The Oshkosh Public Museum will educate visitors about Depression-era crime with an exhibit called "The Era of Public Enemies: A Wave of Crime in a Troubled Time." Artifacts include Dillinger's death mask, a vintage Thompson submachine gun and a hat worn by Depp during filming. It runs June 27 through Oct. 18.
Crews filmed in two downtown buildings and in an airplane hangar at the EAA AirVenture Museum, Hielsberg said., Hielsberg said.
Hielsberg said a gallery walk on July 4 will include photos and artifacts from filming. Extras will dress in period costumes. They also will open the bank vault where crews filmed, and provide maps and spot markers showing visitors filming locations.

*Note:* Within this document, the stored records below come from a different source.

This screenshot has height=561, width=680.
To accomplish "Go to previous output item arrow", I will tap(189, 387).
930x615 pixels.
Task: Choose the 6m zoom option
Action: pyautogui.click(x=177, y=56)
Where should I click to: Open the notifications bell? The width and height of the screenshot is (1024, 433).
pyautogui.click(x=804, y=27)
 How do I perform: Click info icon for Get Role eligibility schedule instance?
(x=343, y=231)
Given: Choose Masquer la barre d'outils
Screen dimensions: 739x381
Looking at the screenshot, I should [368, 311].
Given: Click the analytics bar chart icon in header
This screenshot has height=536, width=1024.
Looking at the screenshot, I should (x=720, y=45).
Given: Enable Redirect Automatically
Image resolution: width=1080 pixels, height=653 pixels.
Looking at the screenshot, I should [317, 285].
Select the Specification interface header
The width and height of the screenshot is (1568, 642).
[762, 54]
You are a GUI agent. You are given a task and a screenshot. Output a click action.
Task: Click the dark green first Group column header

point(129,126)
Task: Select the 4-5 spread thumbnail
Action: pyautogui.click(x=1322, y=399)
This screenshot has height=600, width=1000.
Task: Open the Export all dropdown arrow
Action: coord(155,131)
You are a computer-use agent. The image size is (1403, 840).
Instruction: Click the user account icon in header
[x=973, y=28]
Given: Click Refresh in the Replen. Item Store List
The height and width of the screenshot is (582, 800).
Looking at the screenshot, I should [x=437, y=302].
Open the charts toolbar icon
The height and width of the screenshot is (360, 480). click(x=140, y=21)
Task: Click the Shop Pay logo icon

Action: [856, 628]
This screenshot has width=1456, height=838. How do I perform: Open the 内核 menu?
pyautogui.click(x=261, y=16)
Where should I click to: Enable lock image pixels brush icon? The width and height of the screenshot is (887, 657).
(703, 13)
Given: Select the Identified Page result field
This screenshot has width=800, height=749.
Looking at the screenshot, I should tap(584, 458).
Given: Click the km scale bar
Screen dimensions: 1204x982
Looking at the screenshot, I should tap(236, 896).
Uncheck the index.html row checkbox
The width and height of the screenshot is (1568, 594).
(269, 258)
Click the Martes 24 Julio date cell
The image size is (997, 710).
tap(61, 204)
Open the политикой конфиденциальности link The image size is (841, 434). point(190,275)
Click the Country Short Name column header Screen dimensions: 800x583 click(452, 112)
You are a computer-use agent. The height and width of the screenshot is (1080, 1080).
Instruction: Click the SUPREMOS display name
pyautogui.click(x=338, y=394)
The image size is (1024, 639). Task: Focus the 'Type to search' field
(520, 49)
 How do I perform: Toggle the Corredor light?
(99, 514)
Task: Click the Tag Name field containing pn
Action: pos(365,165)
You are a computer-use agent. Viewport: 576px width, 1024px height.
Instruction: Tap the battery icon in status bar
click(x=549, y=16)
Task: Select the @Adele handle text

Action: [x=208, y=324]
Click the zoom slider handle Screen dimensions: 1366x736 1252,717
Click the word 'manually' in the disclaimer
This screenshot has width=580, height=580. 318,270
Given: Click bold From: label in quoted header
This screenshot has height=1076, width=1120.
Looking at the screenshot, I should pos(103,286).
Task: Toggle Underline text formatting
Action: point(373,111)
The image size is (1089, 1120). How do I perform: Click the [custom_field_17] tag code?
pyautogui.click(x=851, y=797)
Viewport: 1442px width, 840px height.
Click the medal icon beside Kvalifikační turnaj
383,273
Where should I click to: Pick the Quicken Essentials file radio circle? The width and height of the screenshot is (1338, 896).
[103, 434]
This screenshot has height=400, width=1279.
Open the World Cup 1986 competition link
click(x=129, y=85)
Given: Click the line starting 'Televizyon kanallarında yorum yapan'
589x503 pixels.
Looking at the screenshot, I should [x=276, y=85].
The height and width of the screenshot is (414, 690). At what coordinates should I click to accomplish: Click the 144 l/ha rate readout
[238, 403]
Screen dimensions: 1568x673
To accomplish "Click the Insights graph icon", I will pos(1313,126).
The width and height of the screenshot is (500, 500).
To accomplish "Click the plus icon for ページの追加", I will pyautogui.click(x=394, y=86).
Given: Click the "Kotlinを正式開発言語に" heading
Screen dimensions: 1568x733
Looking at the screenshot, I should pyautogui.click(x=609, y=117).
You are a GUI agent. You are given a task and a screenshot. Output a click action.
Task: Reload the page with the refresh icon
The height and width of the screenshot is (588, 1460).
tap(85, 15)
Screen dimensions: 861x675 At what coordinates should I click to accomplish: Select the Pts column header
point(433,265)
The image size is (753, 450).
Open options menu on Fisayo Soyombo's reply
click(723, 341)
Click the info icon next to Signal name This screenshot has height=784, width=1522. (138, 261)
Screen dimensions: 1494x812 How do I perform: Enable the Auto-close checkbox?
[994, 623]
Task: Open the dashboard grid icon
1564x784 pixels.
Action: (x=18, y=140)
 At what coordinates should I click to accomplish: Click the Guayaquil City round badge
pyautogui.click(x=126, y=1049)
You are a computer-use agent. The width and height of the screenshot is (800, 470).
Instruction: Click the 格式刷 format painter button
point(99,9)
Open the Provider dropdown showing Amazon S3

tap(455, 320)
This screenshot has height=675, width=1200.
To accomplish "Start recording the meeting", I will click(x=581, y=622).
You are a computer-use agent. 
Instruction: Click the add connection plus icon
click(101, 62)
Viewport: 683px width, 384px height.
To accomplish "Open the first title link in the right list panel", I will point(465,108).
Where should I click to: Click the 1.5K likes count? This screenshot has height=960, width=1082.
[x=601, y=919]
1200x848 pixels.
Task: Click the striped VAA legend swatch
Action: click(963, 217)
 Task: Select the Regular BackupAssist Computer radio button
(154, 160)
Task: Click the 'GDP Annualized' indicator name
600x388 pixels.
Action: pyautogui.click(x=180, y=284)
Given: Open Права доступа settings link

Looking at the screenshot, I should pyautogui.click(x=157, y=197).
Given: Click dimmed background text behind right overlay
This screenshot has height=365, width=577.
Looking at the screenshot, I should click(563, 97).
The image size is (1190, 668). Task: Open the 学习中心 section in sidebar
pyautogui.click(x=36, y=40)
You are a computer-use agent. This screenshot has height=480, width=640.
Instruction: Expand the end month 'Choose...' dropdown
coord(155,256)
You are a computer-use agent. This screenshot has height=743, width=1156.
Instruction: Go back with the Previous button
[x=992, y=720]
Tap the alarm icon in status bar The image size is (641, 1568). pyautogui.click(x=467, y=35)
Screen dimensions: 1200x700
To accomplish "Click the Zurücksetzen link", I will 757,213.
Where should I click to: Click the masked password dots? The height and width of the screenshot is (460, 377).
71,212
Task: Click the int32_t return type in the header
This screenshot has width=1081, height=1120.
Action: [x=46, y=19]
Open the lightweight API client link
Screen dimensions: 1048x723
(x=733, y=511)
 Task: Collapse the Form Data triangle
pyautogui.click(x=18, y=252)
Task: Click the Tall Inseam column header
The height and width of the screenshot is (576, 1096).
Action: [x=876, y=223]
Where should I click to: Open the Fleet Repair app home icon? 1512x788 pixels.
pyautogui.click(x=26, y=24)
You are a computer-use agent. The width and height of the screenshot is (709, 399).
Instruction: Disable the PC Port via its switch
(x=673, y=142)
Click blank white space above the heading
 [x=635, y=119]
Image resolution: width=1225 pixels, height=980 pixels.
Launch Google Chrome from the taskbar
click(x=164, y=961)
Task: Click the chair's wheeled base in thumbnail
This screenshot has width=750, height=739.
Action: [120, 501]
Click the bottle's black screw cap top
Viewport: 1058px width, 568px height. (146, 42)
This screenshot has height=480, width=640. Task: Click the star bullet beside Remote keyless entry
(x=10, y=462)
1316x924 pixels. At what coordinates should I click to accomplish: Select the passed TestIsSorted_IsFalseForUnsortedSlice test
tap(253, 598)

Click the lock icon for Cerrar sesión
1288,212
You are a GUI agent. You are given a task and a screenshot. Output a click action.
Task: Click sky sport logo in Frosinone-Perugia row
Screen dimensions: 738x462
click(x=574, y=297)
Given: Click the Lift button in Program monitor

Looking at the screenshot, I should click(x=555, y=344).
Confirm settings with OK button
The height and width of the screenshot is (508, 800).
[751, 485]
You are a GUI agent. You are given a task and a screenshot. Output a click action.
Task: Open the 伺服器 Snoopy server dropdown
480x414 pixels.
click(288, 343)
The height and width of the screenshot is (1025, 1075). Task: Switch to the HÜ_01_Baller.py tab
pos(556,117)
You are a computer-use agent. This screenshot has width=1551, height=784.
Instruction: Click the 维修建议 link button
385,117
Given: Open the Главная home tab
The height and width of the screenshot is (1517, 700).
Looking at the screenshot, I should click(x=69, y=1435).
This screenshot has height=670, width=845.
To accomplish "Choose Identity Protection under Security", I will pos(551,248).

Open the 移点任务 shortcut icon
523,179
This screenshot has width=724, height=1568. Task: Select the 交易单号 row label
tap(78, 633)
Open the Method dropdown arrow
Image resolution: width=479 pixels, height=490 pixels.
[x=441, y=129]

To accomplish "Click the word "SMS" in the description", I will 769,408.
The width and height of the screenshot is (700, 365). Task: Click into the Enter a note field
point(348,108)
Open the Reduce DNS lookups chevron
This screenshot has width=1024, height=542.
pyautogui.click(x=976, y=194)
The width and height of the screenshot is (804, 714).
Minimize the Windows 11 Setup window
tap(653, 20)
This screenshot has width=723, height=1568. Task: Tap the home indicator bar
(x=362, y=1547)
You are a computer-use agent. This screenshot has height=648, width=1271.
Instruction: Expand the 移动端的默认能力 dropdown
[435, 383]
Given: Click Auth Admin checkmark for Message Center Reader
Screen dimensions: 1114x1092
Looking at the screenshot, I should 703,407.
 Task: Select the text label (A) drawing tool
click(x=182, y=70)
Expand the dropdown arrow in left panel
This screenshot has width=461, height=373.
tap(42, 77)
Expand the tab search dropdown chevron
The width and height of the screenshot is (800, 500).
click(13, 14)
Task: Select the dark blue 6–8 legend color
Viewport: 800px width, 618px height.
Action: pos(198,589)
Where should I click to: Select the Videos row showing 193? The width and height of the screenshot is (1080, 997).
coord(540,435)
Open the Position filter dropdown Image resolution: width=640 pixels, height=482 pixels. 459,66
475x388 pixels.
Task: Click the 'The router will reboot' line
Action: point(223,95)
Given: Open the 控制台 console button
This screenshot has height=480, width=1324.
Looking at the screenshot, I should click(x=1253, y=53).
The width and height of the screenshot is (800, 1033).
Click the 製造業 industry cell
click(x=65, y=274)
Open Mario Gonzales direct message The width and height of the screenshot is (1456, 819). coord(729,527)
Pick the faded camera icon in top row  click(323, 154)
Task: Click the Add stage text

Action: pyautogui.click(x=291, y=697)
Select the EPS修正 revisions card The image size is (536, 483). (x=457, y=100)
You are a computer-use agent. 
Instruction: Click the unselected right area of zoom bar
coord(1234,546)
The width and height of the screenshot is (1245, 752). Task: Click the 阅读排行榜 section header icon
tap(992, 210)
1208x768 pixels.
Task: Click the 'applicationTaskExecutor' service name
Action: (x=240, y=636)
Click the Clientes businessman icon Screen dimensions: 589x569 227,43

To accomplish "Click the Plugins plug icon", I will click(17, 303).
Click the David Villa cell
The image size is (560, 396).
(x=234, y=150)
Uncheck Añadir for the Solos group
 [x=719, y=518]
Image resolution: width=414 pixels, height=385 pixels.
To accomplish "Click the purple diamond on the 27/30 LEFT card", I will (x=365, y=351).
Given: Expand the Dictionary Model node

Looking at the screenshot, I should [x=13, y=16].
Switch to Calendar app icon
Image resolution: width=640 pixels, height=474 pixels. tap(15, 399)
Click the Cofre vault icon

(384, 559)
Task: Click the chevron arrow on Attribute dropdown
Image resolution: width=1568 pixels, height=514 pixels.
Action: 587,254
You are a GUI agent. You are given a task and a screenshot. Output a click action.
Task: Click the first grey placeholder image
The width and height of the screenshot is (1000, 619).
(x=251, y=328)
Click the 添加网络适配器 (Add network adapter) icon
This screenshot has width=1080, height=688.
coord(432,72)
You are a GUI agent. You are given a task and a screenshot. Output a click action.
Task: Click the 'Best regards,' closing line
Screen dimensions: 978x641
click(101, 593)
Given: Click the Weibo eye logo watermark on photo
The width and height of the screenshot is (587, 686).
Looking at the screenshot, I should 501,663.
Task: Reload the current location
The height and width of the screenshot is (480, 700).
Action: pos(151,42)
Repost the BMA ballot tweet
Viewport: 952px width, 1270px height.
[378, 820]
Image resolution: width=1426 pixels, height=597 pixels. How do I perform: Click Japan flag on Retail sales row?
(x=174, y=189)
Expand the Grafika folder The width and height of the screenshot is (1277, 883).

Other places with possible movie-related events:
- The Biograph Theater in Chicago is now a live theater called Victory Gardens Biograph Theater. Spokesman Jay Kelly said they hope to run 1934's "Manhattan Melodrama" around the time "Public Enemies" opens. Dillinger was watching the film on July 22, 1934, at the Biograph before he walked out and FBI agents shot him to death.
- Dillinger and others were arrested Jan. 22, 1934, after a fire at the Hotel Congress in Tucson, Ariz. They reportedly paid firefighters to get their guns and money but firefighters recognized them. David Slutes, entertainment director at Hotel Congress, said the hotel is having a Dillinger renactment, drink specials, a band and a tour of the hotel the day the movie opens.
- The city of Crown Point, Ind. — where Dillinger broke out of jail in March 3, 1934 — is featuring films that star "Public Enemies" cast members during its "Movies In the Park" series this summer. Also, the old sheriff's house and jail, one of the film's locations, will be open for tours this summer.
- At the Indiana State Library in Indianapolis, the Indiana State Archives and others are putting on "Dillinger! Forging a Hoosier Legend" after the movie opens. The exhibit will feature Department of Correction files, mug shots, investigative documents and information about the jail escape.